Exercise goal: Print only what runs from the line that includes "1662x923 pixels." to the end of the listing, word for word, and do not include any pictures.

Extracted records:
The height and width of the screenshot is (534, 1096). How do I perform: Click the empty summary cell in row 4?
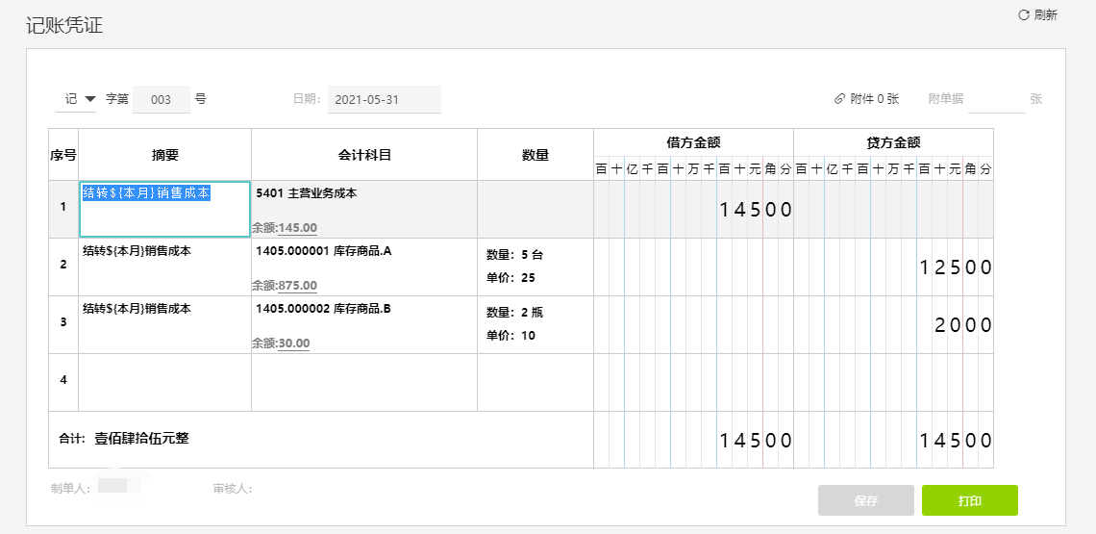coord(164,382)
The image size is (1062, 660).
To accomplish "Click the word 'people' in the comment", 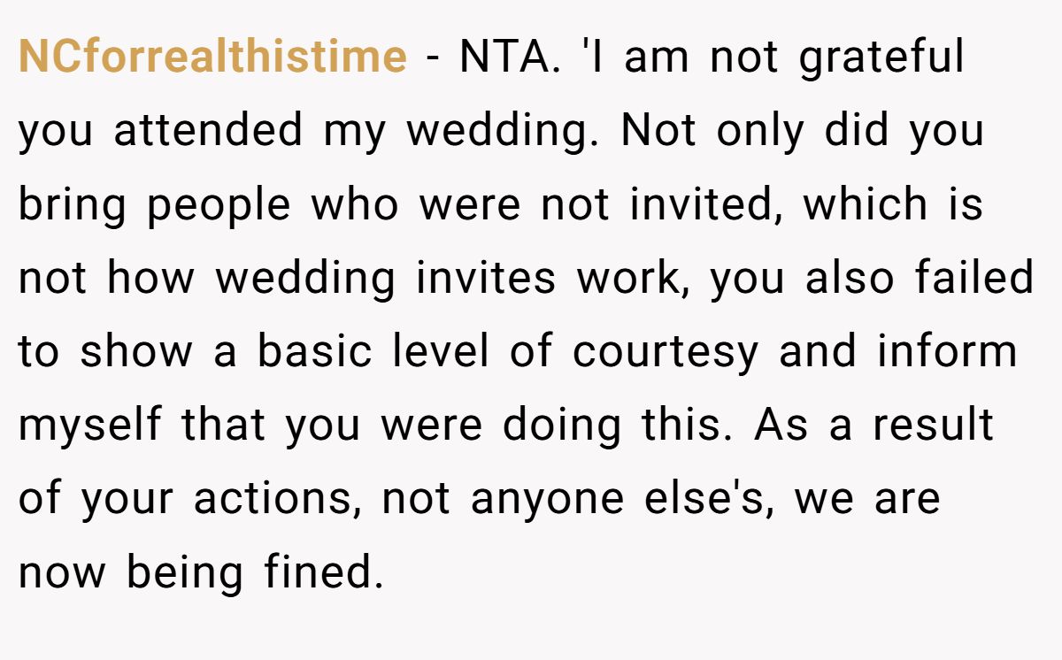I will pos(219,205).

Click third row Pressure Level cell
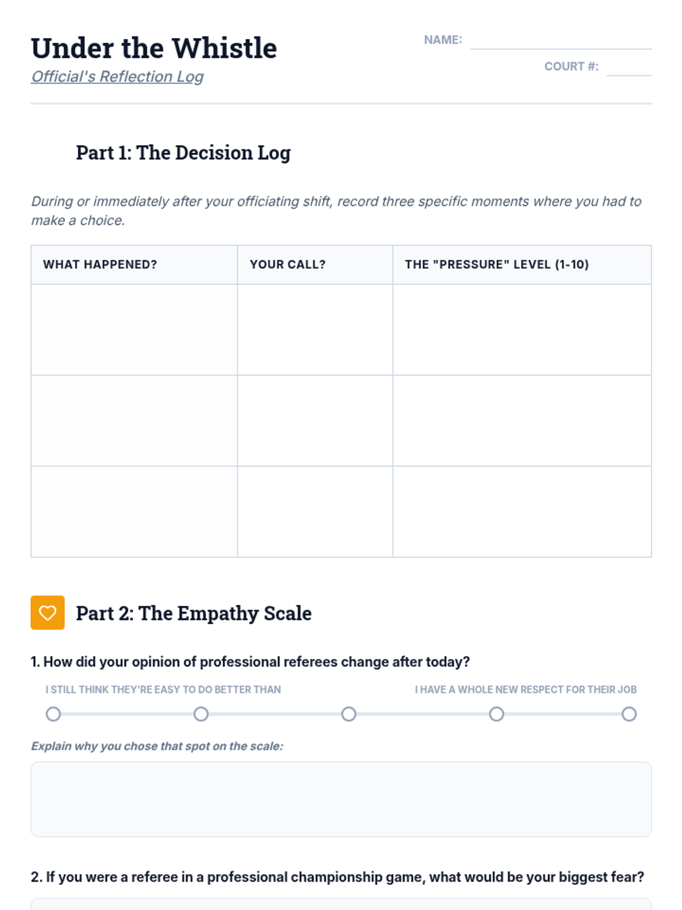coord(522,512)
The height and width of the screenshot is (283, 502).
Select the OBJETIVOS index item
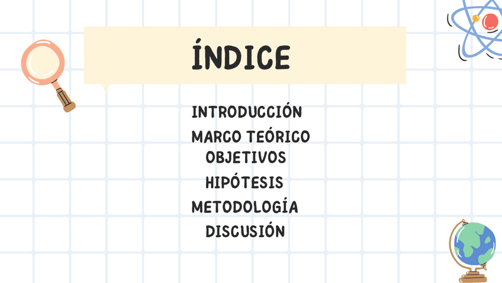point(246,158)
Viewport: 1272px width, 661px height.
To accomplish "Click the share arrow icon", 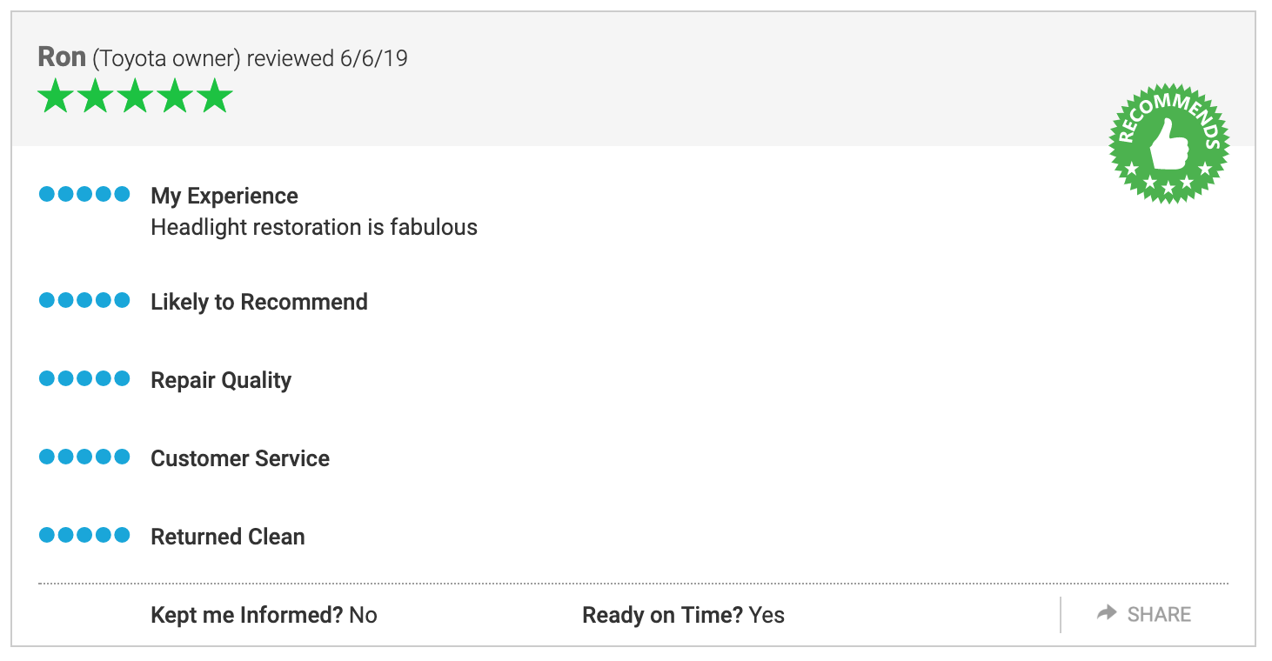I will click(1107, 613).
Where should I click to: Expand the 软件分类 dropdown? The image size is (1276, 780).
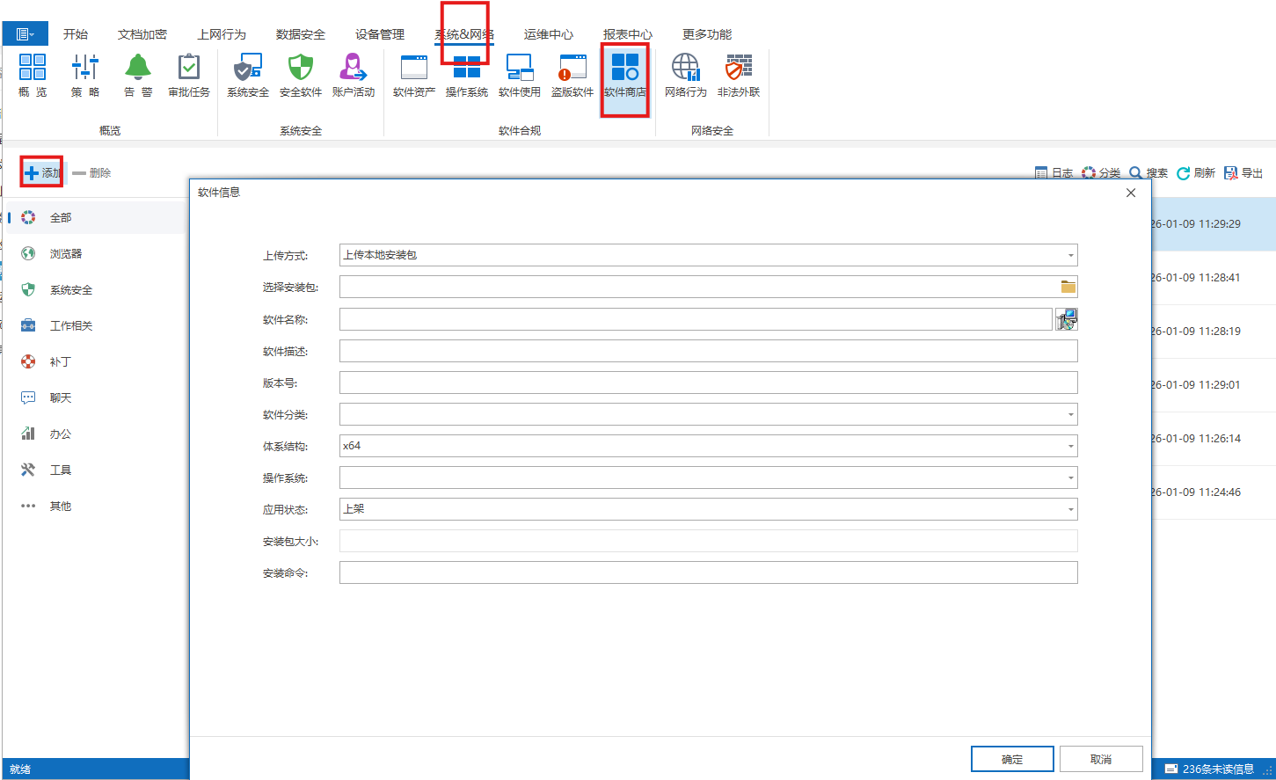(x=1070, y=415)
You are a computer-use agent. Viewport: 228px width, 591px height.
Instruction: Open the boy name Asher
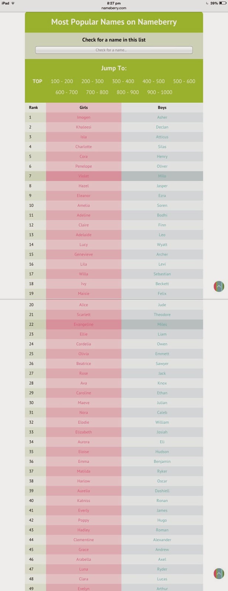[x=162, y=117]
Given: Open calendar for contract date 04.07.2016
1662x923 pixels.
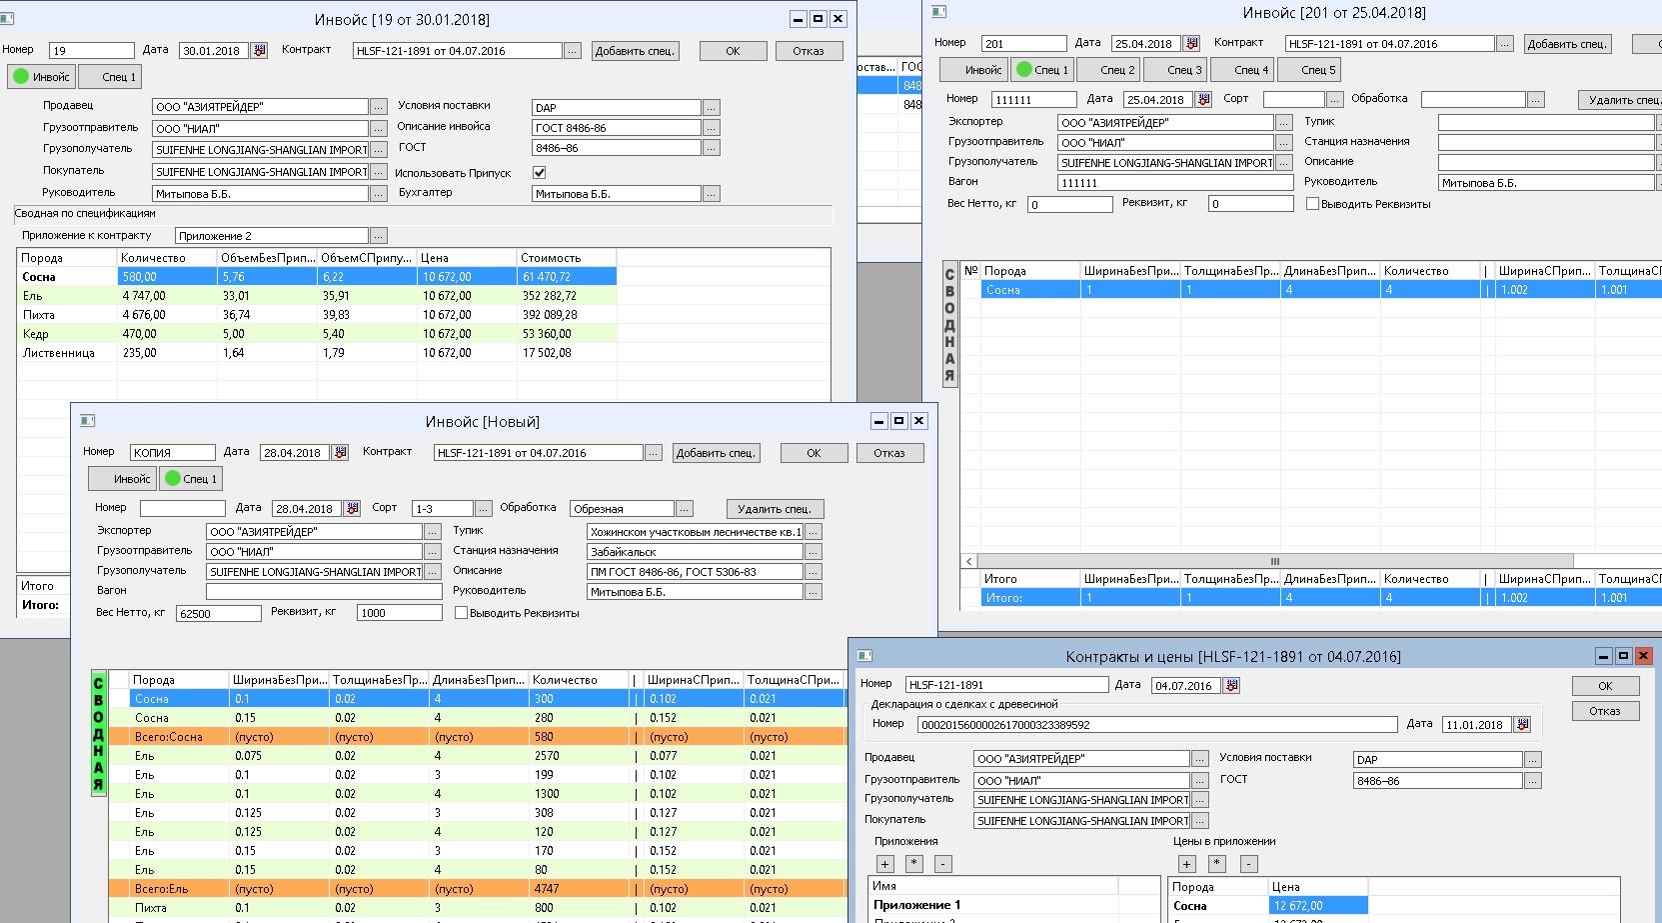Looking at the screenshot, I should click(1231, 686).
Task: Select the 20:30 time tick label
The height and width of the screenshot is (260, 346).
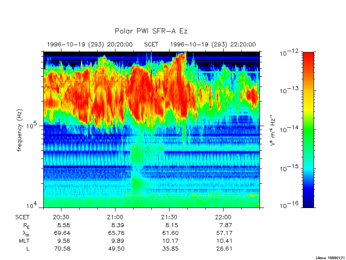Action: point(61,217)
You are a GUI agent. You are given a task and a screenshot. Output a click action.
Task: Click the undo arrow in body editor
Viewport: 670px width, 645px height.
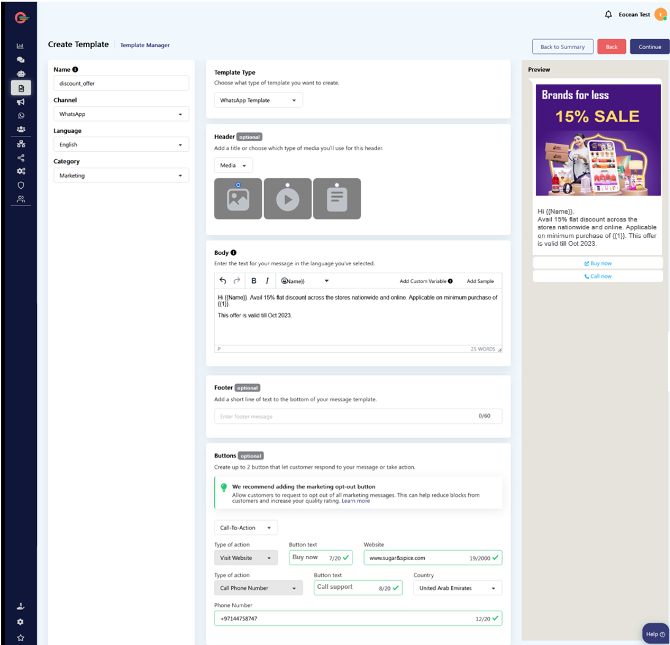point(223,281)
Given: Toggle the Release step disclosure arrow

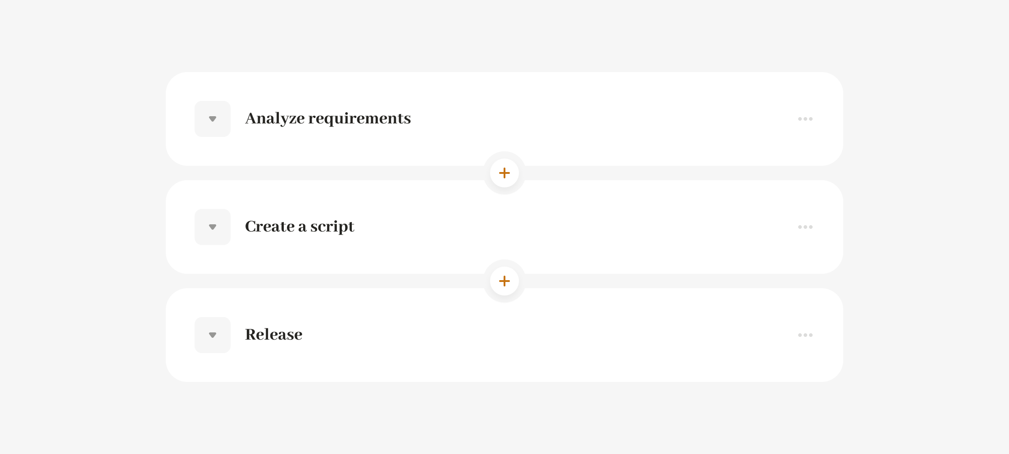Looking at the screenshot, I should (x=213, y=335).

Answer section:
1662x923 pixels.
Looking at the screenshot, I should click(1231, 686).
Task: Select the 20:30 time tick label
The height and width of the screenshot is (260, 346).
Action: point(61,217)
You are a GUI agent. You are given a task and a screenshot. Output a click action.
Task: Click the undo arrow in body editor
Viewport: 670px width, 645px height.
point(223,281)
Given: Toggle the Release step disclosure arrow

Looking at the screenshot, I should (x=213, y=335).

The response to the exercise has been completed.